Streamer Dalton Eatherly, known as Chud the Builder, was involved in a shooting outside a Clarksville, TN courthouse on May 13.
The quiet, brick-lined walkways outside the Montgomery County Courthouse became the site of a chaotic and violent intersection between online vitriol and physical reality on Wednesday afternoon.
Dalton Eatherly, a 28-year-old livestreamer known to his thousands of followers as “Chud the Builder“, was taken into custody following a confrontation that escalated into a daylight shooting.
The incident has left both Eatherly and an unidentified man hospitalized with gunshot wounds, though both are currently listed in stable condition.
Beyond the yellow police tape, the event has reignited a fierce national debate over the “rage-bait” economy and the volatile potential for digital harassment to explode into real-world tragedy.
A Flashpoint Outside the Courthouse
At approximately 1:30 p.m. on May 13, Eatherly was at the Clarksville courthouse for a status hearing regarding a $3,300 civil debt case. However, his presence there quickly detoured into a familiar pattern of provocation. Witnesses and early reports suggest Eatherly became involved in a heated verbal exchange with a man outside the building.

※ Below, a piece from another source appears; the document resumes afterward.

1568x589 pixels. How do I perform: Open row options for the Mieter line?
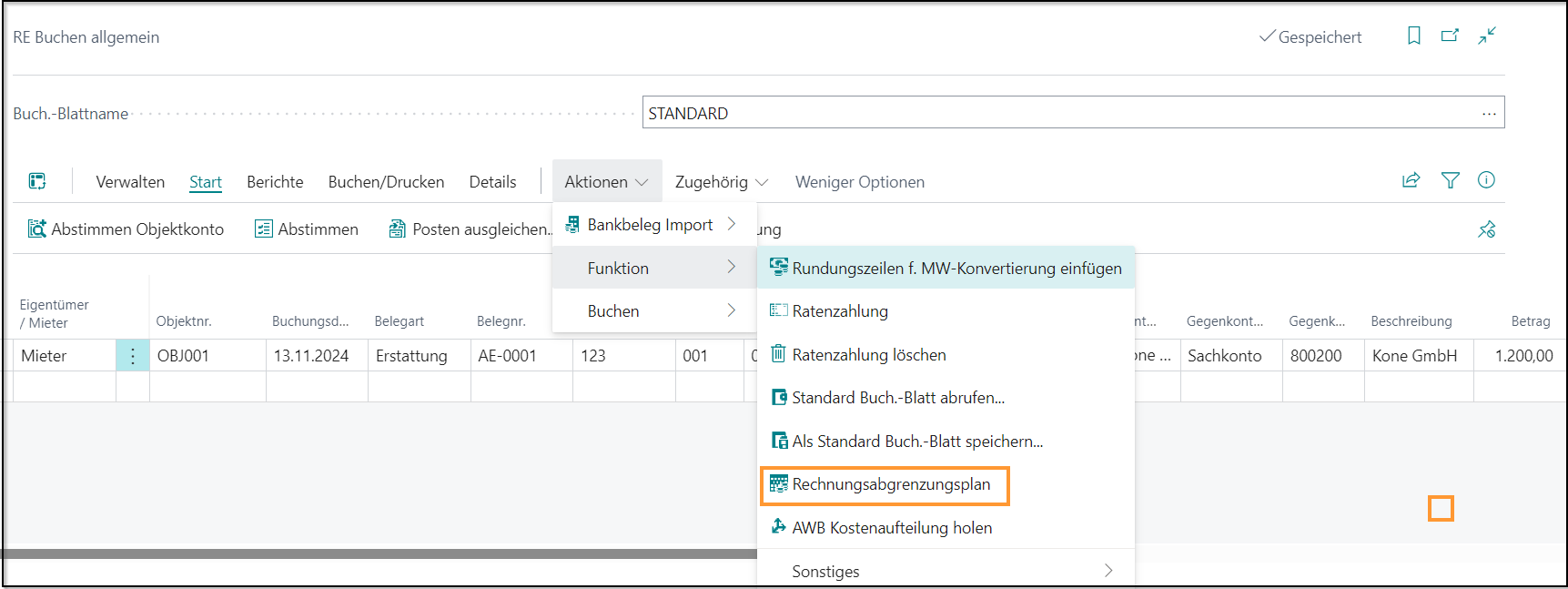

According to unconfirmed reports from the streaming community, the altercation began after Eatherly allegedly directed a racial slur at the man, telling him to “chimp out“, a phrase the streamer has frequently used in his “street interview” videos to antagonize Black passersby.
The verbal spat reportedly turned physical, with shots being fired during the ensuing struggle. Eatherly, who claims he acted in self-defense, was found with a gunshot wound to the arm, while the other man, described by onlookers as waving to the crowd while being loaded into an ambulance, sustained more serious injuries.

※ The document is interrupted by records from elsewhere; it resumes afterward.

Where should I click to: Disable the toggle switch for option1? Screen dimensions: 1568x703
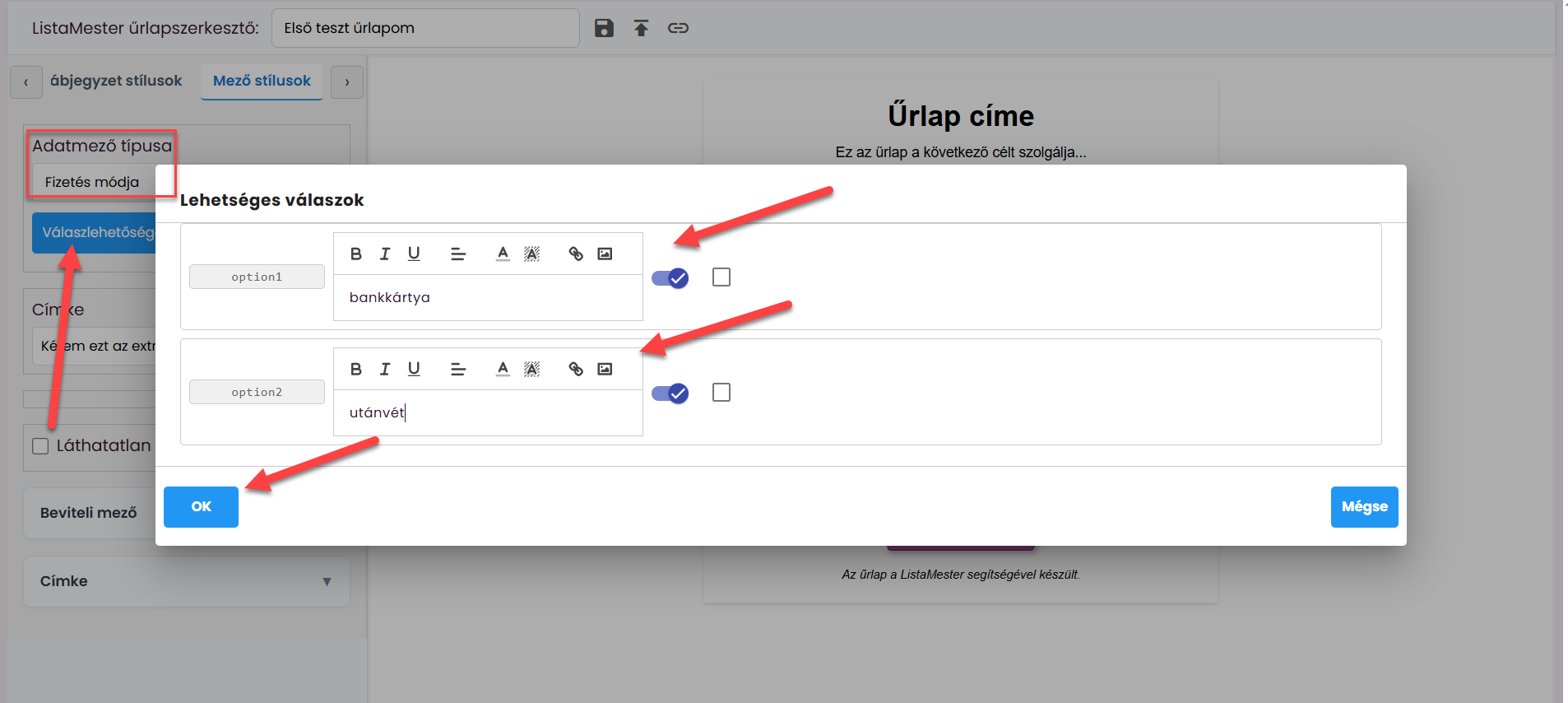[x=670, y=278]
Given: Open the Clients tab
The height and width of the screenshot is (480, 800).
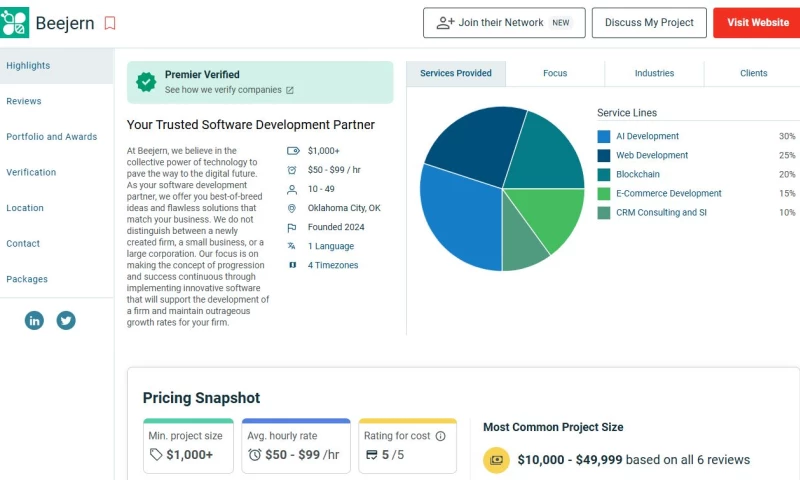Looking at the screenshot, I should (753, 73).
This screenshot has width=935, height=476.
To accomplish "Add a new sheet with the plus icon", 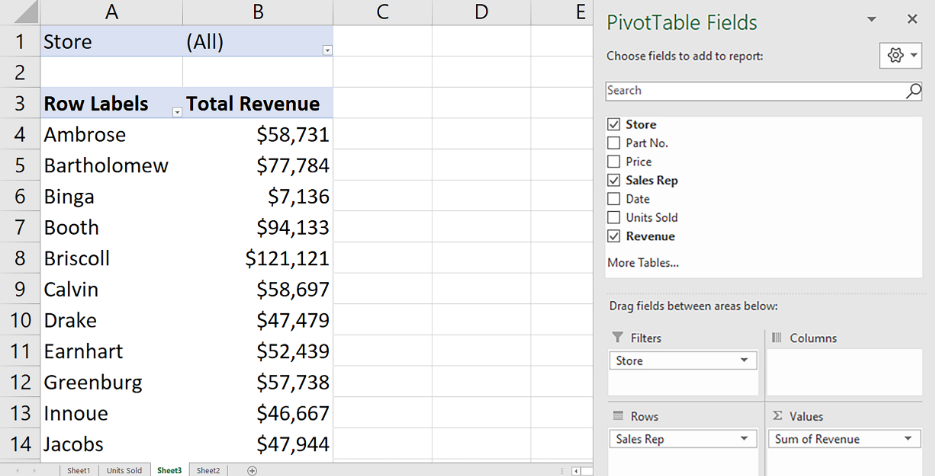I will [252, 470].
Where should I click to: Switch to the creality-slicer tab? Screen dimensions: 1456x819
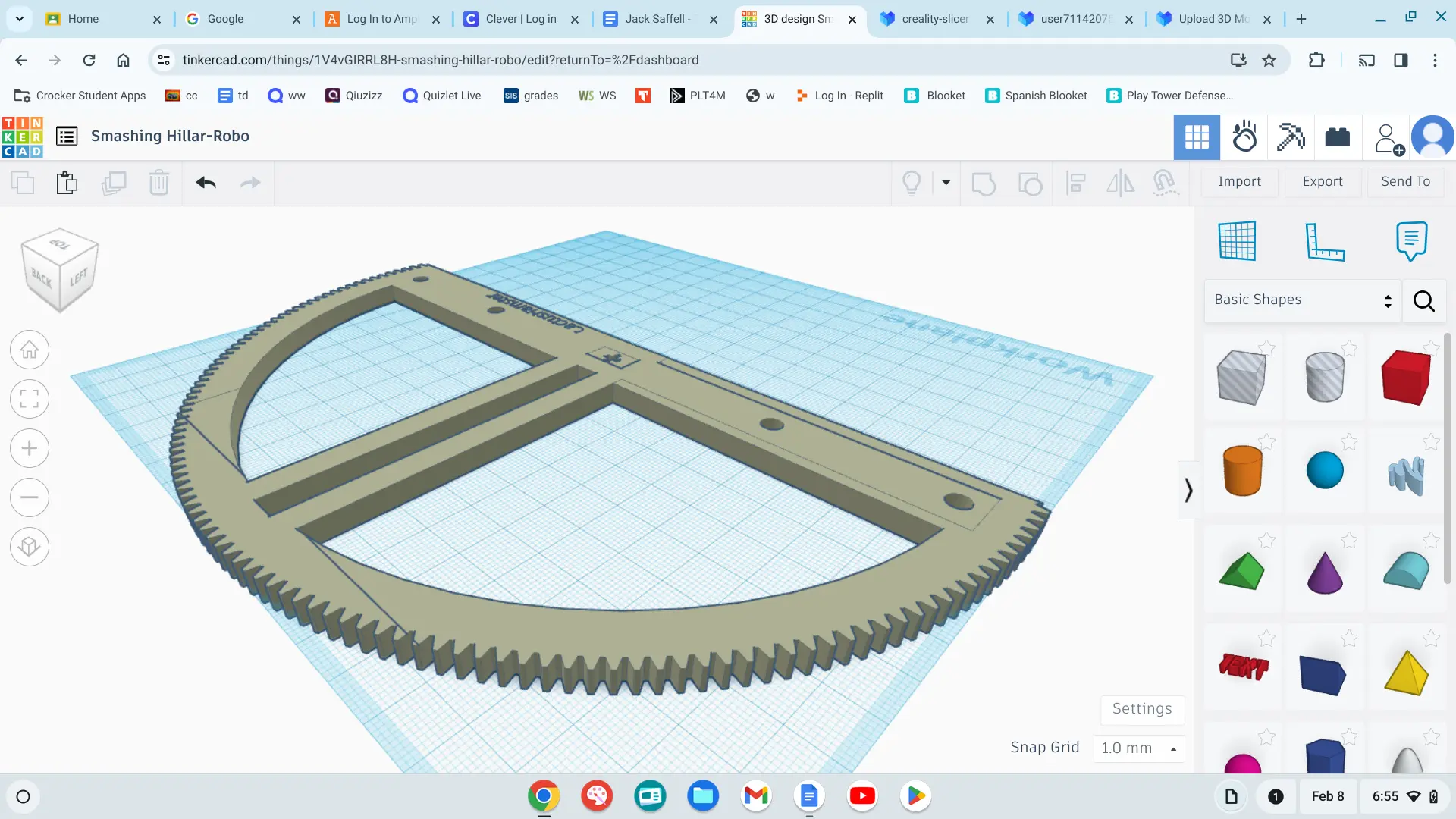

The Architecture of Antagonism
For those in Clarksville, Dalton Eatherly is a well-known figure, but not for the construction his moniker suggests. Instead, his “build” is one of digital notoriety. Operating primarily on platforms like Kick and X, Eatherly has built a brand out of “rage-baiting”, the practice of filming himself using racial slurs and derogatory language in public to elicit an angry or violent reaction from unsuspecting strangers.

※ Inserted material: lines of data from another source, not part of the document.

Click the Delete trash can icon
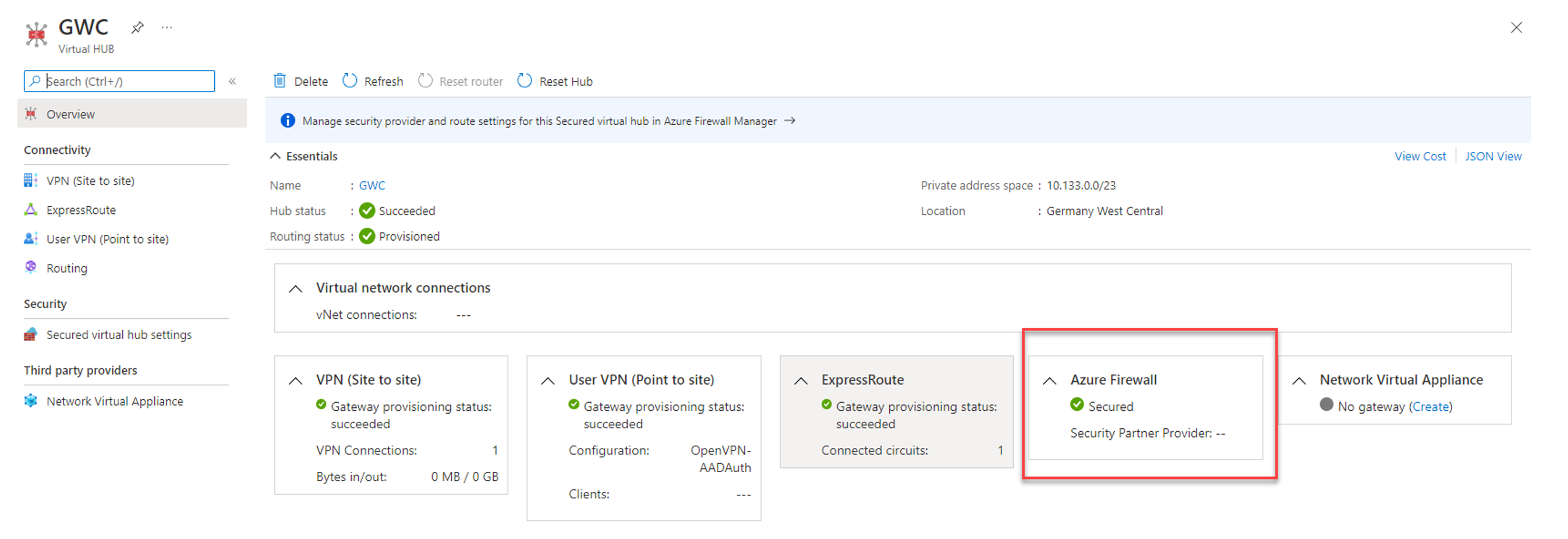[x=279, y=81]
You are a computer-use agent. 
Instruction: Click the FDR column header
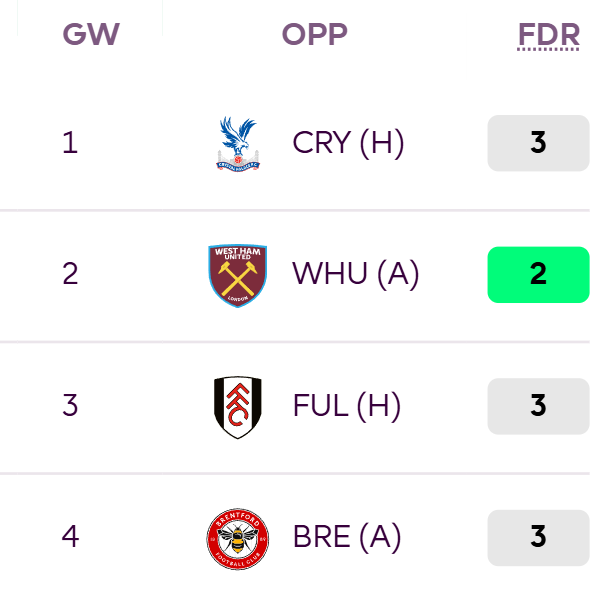coord(549,35)
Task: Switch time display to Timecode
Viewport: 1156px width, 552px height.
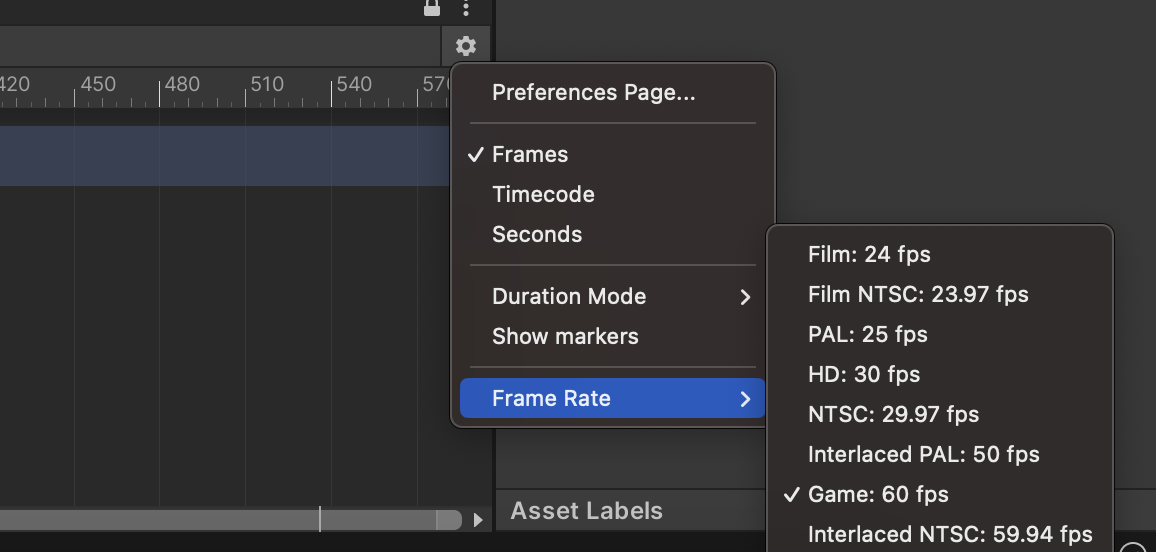Action: (x=543, y=195)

“He is well-known in Clarksville for antagonizing people to see what he can get them to do,” remarked Claire Martin, a local legal assistant who witnessed the aftermath. For his followers, the content is viewed as a perverse form of “free speech” advocacy; for the communities he targets, it is a constant, looming threat of harassment.
A Pattern of Disorder
The courthouse shooting was not Eatherly’s first brush with the law this week. Just four days earlier, on May 9, he was arrested at a Nashville steakhouse after a $371 meal turned into a disruptive scene. Management at the restaurant had reportedly asked him to stop livestreaming his dinner.
According to police affidavits, Eatherly refused to pay, began screaming racial statements, and was ultimately charged with theft of services and disorderly conduct.
Following that arrest, Eatherly took to social media to thank the platform X for giving him a “voice” and urged his followers to stand on “objective freedom” regardless of skin colour—a post that has since gone viral in light of the violence that followed just hours later.
The Ripple Effect
As the District Attorney’s office reviews the facts for formal criminal charges, the Clarksville community is left to process the trauma of a midday shooting in a high-traffic civic area. The incident underscores a growing concern for law enforcement: the rise of “IRL” (In Real Life) streamers who monetize confrontation.
When a digital audience cheers for escalation, the human beings on the other side of the lens—and the streamers themselves—are placed in a line of fire that is all too real. In the heart of Tennessee, the cost of that “content” was paid in blood on the courthouse steps.